** Start **
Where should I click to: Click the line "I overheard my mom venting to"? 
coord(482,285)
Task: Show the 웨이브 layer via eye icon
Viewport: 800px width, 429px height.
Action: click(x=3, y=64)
** End **
_Exercise goal:_
Print the data above again, line for line, with no changes.

_Task result:_
Where should I click to: Click the line "I overheard my mom venting to"? 
coord(482,285)
Task: Show the 웨이브 layer via eye icon
Viewport: 800px width, 429px height.
Action: click(x=3, y=64)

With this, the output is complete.